A different domain of the real imaginal includes phenomena such as rainbows and mirror images; holograms and laws of nature. Take the rainbow. You see it. I see it. The camera records it. But move to the end of the rainbow and not only will there be no crock of gold, there won’t be an end either. The rainbow is definitely real but it’s also, in one sense, not there.
Or consider laws of nature. Scientists find them. Students are taught them. They can be deployed to fabricate technologies. And yet, if you set out in a spaceship to find the scroll upon which the laws of nature are written, or the star field in which they are etched into cosmic dust, you’d set out on a hiding to nothing. They’re found through that amazing investigative tool: contemplation.
The anthropologist of religions, Jeffrey Kripal, has made the case for understanding supernatural experiences similarly. Accounts of events from near death experiences to UFO abductions appear to arise from the imaginations of the experiencers but in such a way that they become more than private dreams. They are often shared by more than one person. They can be so powerful that they permanently transform a life. They can make a tangible impact upon the physical world too, to the extent that evidence can be gathered to demonstrate that something is going on. (Ignore the professional skeptics, Kripal adds: usually, they’ve disregarded the evidence on ideological grounds.)
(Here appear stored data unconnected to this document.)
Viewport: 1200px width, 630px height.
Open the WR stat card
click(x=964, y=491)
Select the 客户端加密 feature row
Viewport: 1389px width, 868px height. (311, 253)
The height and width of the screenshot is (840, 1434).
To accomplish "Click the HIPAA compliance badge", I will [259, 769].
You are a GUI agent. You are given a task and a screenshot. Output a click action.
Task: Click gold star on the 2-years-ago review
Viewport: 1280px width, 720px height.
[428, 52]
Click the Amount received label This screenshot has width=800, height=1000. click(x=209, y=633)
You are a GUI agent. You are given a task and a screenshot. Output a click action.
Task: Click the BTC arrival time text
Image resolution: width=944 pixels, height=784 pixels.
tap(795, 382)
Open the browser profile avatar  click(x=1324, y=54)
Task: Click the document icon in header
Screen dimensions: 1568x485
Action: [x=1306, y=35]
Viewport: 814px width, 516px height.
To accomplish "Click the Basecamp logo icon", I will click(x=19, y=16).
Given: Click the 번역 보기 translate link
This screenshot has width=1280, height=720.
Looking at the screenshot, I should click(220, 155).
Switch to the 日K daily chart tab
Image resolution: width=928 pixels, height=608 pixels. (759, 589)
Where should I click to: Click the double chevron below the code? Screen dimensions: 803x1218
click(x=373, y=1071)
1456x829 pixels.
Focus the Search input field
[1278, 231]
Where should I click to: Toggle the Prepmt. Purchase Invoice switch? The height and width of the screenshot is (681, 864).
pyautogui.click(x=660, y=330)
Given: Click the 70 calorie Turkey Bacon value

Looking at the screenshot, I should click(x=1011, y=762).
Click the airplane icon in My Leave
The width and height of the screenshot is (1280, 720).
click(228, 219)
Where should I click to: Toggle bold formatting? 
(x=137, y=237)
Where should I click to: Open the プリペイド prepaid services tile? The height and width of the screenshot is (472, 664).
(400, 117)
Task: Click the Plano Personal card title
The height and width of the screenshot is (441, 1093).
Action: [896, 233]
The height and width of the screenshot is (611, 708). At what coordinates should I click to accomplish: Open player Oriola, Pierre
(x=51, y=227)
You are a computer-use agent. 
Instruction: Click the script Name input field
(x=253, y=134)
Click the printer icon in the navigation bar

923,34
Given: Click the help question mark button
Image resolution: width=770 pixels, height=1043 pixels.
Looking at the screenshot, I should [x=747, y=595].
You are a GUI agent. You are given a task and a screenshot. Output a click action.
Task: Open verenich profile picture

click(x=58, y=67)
Such incidents happen, he suggests, for a reason. They invite us to move away from a materialist worldview, where what counts is what can be probed and kicked, and to engage again with a depth of reality that was obvious and natural to our ancestors. It’s as if we are being called back.
So what of the star of Bethlehem and other details that accrued around the birth of Jesus: the shepherds, the dreams, the virgin, the angels? They are realities, yes. But they are realities whose weight in the world does not depend upon them having mass, but on having meaning. And meaning is quite as powerful a causative force as the phenomenon described by Newton’s second law of motion.
Perhaps wise men did see a star in a collective experience that guided them. That seems plausible to me. Perhaps some shepherds did see the angelic host praising God. If William Blake could detect seraphim in the blackened trees of Peckham Rye, then why not?
At this time of year, spirits and spooks, shadows and stories hang in the air like the fantastic electric angels currently soaring over Regent Street. So maybe it’s a good time to reconsider the extended possibilities of imaginal reality. Indulge in the playful tale. Ponder the nature of an ice rainbow. Enjoy the fearfulness of a Christmas ghost. Reach out to the intangible truths found in between us.
Perhaps even the baby of Bethlehem will speak afresh in an unexpected way. After all, when he grew up, he promised his followers sight of something astonishing. “Very truly,” the honest man declared: “You will see the heaven open and the angels of God ascending and descending on the son of man.”